Published online by Cambridge University Press: 30 June 2022
In the German-speaking territories of eighteenth-century Europe, Musenhof courts were sites where rulers surrounded themselves with artists and intellectuals, writers and musicians. They were a conspicuous feature of geopolitical environments where smaller courts and principalities were being fashioned into the larger cultural units of the Holy Roman Empire and Brandenburg-Prussia (later the Kingdom of Prussia). Though aristocratic in inception and genesis, Musenhof courts functioned as bridges and brokers for diverse artistic, social, and literary networks across the German-speaking world. They provided a permeable environment where overlapping social networks straddled the court and the public sphere.

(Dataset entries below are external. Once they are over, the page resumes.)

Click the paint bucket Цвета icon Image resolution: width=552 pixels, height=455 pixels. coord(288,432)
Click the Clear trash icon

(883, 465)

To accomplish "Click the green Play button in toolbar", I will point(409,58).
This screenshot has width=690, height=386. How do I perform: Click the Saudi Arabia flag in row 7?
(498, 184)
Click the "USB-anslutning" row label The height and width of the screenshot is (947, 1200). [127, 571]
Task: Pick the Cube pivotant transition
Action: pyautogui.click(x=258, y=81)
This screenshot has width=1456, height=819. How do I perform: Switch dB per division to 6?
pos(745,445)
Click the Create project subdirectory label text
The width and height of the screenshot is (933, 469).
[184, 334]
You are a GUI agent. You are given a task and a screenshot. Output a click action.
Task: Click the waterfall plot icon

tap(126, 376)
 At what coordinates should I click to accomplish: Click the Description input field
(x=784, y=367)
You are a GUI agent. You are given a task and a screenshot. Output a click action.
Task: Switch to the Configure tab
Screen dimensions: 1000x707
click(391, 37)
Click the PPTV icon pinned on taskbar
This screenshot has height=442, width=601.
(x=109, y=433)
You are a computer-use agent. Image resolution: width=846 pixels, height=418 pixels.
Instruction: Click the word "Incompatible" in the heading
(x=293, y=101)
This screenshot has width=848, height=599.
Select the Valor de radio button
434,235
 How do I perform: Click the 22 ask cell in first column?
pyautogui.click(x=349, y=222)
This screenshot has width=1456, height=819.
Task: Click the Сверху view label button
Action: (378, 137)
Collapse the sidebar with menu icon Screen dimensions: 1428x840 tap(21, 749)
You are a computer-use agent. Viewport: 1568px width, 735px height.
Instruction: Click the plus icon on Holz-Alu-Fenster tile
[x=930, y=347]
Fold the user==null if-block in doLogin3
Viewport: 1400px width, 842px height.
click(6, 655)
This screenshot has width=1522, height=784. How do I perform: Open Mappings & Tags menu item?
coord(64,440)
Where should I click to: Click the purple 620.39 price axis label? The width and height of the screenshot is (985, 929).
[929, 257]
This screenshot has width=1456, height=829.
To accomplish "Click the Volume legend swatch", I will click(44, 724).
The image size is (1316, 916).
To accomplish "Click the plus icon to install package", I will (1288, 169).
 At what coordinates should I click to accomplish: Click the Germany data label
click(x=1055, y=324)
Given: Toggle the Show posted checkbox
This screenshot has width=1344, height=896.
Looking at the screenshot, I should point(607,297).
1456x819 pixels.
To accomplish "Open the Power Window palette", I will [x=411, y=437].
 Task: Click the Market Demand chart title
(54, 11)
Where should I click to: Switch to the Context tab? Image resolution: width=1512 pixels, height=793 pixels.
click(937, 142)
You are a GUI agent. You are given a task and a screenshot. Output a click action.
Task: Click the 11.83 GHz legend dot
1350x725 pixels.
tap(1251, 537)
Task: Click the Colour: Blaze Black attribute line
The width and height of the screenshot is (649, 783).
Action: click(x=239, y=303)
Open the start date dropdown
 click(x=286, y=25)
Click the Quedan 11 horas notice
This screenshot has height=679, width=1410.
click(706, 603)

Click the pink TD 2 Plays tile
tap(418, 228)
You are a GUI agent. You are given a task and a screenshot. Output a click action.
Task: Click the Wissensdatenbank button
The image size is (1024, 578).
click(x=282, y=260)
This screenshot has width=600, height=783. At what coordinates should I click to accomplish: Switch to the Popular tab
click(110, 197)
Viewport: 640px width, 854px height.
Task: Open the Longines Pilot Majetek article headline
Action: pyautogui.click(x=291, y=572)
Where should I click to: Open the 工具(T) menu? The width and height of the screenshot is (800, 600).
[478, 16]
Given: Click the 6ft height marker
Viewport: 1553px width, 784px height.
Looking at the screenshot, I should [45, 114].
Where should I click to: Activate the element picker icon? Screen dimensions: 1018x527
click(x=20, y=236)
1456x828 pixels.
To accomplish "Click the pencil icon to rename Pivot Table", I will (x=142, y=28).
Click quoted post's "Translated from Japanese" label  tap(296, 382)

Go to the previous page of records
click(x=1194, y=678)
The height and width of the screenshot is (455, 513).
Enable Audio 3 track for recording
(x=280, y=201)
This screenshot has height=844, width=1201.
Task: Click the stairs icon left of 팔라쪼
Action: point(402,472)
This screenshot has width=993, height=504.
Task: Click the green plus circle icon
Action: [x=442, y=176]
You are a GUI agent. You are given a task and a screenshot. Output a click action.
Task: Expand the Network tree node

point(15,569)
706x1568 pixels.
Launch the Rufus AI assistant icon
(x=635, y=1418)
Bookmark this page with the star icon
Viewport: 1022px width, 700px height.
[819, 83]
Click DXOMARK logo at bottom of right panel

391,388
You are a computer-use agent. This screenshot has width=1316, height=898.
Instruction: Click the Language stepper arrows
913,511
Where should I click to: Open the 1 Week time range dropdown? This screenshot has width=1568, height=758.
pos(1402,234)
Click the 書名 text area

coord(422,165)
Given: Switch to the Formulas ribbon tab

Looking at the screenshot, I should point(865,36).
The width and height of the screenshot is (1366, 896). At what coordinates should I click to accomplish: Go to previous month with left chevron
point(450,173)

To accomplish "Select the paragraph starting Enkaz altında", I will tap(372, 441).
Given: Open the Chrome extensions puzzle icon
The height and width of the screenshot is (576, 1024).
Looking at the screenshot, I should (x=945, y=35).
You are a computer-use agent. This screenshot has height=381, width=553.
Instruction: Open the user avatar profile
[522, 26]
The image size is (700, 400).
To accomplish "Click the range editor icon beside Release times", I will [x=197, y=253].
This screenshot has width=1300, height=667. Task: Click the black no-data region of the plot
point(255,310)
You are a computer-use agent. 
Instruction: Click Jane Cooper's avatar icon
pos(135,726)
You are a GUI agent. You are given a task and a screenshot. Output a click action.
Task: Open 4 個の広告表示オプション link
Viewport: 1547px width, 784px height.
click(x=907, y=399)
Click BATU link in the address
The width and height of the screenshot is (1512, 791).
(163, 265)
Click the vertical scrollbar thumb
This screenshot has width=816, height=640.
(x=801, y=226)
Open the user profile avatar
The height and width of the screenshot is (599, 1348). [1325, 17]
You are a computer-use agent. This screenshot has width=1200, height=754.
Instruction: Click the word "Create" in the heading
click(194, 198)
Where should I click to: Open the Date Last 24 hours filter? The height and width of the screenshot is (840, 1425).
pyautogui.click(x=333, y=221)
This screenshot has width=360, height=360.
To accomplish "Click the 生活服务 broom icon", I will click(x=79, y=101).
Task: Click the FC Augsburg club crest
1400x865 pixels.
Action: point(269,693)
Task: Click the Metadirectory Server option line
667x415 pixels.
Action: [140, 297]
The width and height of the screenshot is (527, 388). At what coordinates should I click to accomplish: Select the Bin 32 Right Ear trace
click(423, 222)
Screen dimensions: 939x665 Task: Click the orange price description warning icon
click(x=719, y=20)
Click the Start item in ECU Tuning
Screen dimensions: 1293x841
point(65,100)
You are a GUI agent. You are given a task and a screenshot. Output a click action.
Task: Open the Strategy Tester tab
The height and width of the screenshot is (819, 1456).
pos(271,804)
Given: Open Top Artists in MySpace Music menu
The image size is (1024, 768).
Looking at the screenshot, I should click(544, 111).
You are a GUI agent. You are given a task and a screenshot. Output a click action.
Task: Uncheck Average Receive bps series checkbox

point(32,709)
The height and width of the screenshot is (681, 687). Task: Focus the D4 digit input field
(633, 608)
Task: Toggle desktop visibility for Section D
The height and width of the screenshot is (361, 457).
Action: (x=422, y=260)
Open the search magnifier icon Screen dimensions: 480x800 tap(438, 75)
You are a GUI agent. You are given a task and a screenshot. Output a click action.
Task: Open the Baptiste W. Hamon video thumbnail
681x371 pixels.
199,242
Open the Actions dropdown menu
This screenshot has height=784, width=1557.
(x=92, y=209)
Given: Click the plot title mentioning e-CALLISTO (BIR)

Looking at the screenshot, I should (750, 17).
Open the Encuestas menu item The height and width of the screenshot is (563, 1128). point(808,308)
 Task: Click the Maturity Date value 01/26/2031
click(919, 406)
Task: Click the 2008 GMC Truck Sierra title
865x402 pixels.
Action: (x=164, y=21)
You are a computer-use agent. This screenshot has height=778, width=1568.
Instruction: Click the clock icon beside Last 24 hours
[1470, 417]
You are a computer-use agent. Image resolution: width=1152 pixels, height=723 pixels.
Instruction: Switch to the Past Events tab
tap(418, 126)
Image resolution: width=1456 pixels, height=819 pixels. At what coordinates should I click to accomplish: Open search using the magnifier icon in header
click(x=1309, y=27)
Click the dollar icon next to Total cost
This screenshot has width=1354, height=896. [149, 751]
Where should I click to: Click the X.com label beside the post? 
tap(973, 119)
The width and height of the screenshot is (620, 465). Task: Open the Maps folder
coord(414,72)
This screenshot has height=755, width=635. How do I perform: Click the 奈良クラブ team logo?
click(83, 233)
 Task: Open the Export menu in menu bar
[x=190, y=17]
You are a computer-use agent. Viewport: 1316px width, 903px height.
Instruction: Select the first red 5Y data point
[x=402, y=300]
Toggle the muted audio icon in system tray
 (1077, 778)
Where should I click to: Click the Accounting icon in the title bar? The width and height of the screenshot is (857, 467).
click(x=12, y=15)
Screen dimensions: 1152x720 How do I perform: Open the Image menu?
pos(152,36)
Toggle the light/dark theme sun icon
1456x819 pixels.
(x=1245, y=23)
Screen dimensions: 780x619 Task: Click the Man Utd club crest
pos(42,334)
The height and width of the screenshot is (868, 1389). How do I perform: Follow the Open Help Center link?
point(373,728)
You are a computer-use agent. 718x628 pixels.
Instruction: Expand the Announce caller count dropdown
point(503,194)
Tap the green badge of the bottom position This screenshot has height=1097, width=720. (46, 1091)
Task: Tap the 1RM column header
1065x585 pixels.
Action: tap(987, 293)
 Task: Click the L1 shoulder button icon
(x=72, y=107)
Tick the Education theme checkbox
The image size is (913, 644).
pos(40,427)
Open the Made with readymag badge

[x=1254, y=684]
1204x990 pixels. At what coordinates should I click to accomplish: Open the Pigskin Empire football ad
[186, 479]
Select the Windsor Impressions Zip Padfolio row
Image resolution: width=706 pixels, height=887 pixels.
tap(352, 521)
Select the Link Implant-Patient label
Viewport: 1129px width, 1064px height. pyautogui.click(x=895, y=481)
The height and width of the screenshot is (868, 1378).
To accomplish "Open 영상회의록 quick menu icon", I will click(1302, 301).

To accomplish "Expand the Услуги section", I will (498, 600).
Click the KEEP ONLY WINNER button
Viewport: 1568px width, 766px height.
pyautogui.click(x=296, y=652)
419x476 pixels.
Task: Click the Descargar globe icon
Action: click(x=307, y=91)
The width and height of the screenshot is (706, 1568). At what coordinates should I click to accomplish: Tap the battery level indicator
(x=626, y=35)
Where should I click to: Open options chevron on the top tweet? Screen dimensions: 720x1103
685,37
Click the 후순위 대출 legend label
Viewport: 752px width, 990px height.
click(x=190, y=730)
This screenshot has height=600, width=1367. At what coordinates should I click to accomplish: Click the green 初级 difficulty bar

This chapter juxtaposes three contrasting Musenhof courts in order to highlight their contribution as sites for cultural brokering in their regions. It considers three different models of the Musenhof, located in Weimar, Saxe-Weimar-Eisenach; Königsberg, East Prussia; and the Duchy of Kurland, hosted by Anna Amalia (1739–1807), Charlotte Caroline Amalia von Keyserling(k) (1727–1791), and Dorothea von Kurland (1761–1821). Through comparison, it charts a paradigm shift in the history of the Musenhof from aristocratic spaces of (cosmopolitan) sociability and patronage to exempla for socio-political and economic reforms.